Lawyers for Benicar Villous Atrophy Problems
Side effects of the popular hypertension drug Benicar have been linked to a risk of a medical condition known as sprue-like enteropathy, which can cause chronic diarrhea and other stomach problems.
While symptoms typically resolve when the medication is no longer used, many users are left with long term gastrointestinal problems known as villous atrophy from Benicar.
The lawyers at Saiontz & Kirk, P.A. pursued Benicar villous atrophy lawsuits for individuals throughout the United States who were diagnosed with damage to the microscopic tentacles that line the wall of the small intestines, which may interfere with the body’s ability to absorb nutrients from food and reduce digestive capabilities, leading to chronic malnourishment and dehydration.
Potential cases were also reviewed for individuals who have experienced symptoms of sprue-like enteropathy from Benicar, which may include:
- Chronic Diarrhea
- Abdominal Pain
- Substantial Weight Loss
Villous Atrophy From Side Effects of Benicar
Benicar (olmesartan medoxomil) is a blockbuster blood pressure drug sold by Daiichi Sankyo. It is a member of a class of drugs known as angiotensin II receptor blockers (ARBs). The same primary pharmaceutical ingredient is included in drugs sold under the brand names Benicar, Benicar HCT, Azor and Tribenzor.

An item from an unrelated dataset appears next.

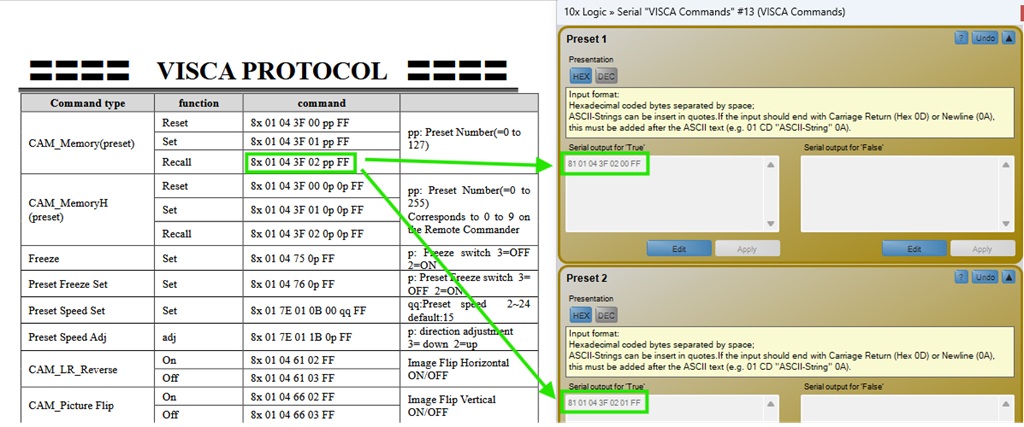The height and width of the screenshot is (427, 1024).
Task: Select HEX presentation in Preset 1
Action: (581, 76)
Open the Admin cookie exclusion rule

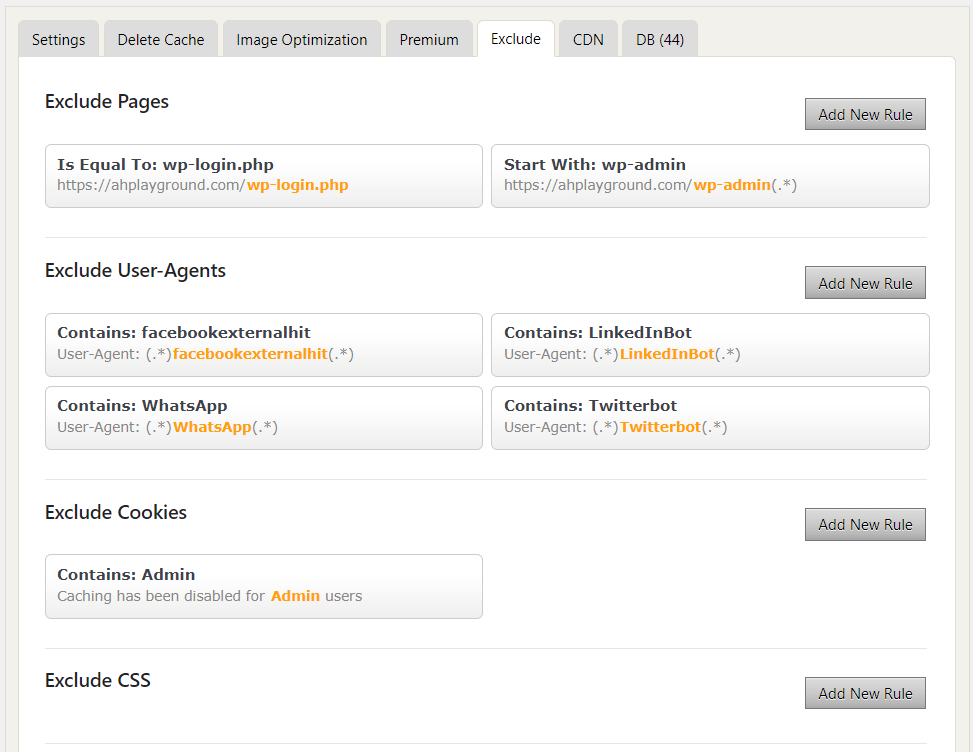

In July 2013, the FDA announced that side effects of Benicar may cause sprue-like enteropathy (PDF), with symptoms like chronic diarrhea potentially developing months or even years following first use of any medications containing the olmesartan ingredient.
Due to a lack of prior warnings provided for consumers and the medical community about the potential risks, the link between Benicar and diarrhea problems was not known and many users continued on the medication. This has left many users with villous atrophy and devastating complications.
Villous atrophy occurs when the tentacles that line the wall of the intestines, known as villi, decay and erode away. These villi are important in the digestion process, and when they are eroded it leaves a virtually flat surface on the inside of the small intestines, resulting in reduced digestion capabilities.
Reduced digestion can lead to undigested food particles passing through the intestinal track and into the bloodstream, where they can set off an immune system response, leading to numerous food sensitivities. The most common of these sensitivities is gluten intolerance.
This can also lead to cases of malnourishment and dehydration due to the reduced capabilities of the small intestines, causing further health problems.
Villous atrophy following Benicar use may be diagnosed through an endoscopy with biopsy, which can determine the extent of the damage Benicar has done to the small intestines. The damage is rated via what is known as the Marsh Score.
- Villous Atrophy Marsh Stage 3: Indicates a parital to total villous atrophy, which can limit the ability of the small intestines to absorbe nutrients from food and cause malnourishment and dehydration.
- Villous Atrophy Marsh Stage 4: Indicates a total villous atrophy plus damage to the intestinal crypts, which is the intestinal lining that surround the villi. This carries a severe risk that undigested food particles may pass into the bloodstream, where they can set off an immune reaction and numerous food sensitivities.
Benicar Villous Atrophy Lawyers
Benicar has been on the market since 2002, and has been used by millions of people. Although it appears that the manufacturers were aware of the risk that their drug may cause sprue-like enteropathy and villous atrophy, Benicar warnings did not adequately disclose this information.
If proper warnings about the potential link between Benicar and villous atrophy had been provided, users may have elected to use a different blood pressure medication or they may have avoided permanent damage to their intestines by notifying their doctors if they experienced chronic diarrhea or other symptoms.
The Benicar lawyers at Saiontz & Kirk, P.A. pursued claims for financial compensation against the drug makers for individuals who have experienced chronic diarrhea, sprue-like enteropathy or villous atrophy after using the medication. Potential Azor lawsuits and Tribenzor lawsuits were also being reviewed for users of these related medications who have experienced similar problems.
New cases are no longer being accepted. This page is maintained for informational purposes only.